> **TASK TO COMPLETE**:
This exercise calls for every line of the data below with the string "computer" in it.

> **RECORD EXTRACTS**:
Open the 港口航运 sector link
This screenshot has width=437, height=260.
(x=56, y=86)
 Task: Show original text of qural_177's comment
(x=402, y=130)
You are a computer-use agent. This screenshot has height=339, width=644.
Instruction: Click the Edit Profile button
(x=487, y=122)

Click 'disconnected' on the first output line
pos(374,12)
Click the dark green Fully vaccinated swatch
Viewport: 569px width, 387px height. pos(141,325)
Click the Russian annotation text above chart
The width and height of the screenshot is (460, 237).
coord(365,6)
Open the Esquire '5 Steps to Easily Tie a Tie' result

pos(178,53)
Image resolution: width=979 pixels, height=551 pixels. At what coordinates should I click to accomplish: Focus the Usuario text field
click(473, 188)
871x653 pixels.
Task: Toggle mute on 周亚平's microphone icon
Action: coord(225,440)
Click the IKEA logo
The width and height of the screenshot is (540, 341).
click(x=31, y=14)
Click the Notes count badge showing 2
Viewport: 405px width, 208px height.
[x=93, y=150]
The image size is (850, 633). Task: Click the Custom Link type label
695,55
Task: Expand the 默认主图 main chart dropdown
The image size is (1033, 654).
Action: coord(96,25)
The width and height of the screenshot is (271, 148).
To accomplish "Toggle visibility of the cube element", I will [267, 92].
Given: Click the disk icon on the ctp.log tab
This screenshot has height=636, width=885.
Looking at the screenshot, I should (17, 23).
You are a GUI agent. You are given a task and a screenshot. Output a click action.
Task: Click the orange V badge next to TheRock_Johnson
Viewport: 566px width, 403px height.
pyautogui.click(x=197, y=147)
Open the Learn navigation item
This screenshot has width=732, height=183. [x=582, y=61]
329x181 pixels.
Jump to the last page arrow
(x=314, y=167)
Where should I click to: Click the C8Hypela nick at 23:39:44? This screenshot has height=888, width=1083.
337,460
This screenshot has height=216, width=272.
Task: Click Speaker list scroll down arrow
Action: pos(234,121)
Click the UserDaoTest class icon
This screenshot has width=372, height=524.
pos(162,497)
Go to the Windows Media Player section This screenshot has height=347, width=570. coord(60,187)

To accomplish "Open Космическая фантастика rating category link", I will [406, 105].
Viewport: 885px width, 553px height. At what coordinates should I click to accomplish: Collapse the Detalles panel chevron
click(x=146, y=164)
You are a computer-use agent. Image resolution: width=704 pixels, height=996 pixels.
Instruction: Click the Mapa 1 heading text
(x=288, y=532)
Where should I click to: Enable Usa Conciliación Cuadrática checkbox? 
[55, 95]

> **ANSWER SECTION**:
You are a computer-use agent. This screenshot has height=339, width=644.
You are a computer-use agent. Image resolution: width=704 pixels, height=996 pixels.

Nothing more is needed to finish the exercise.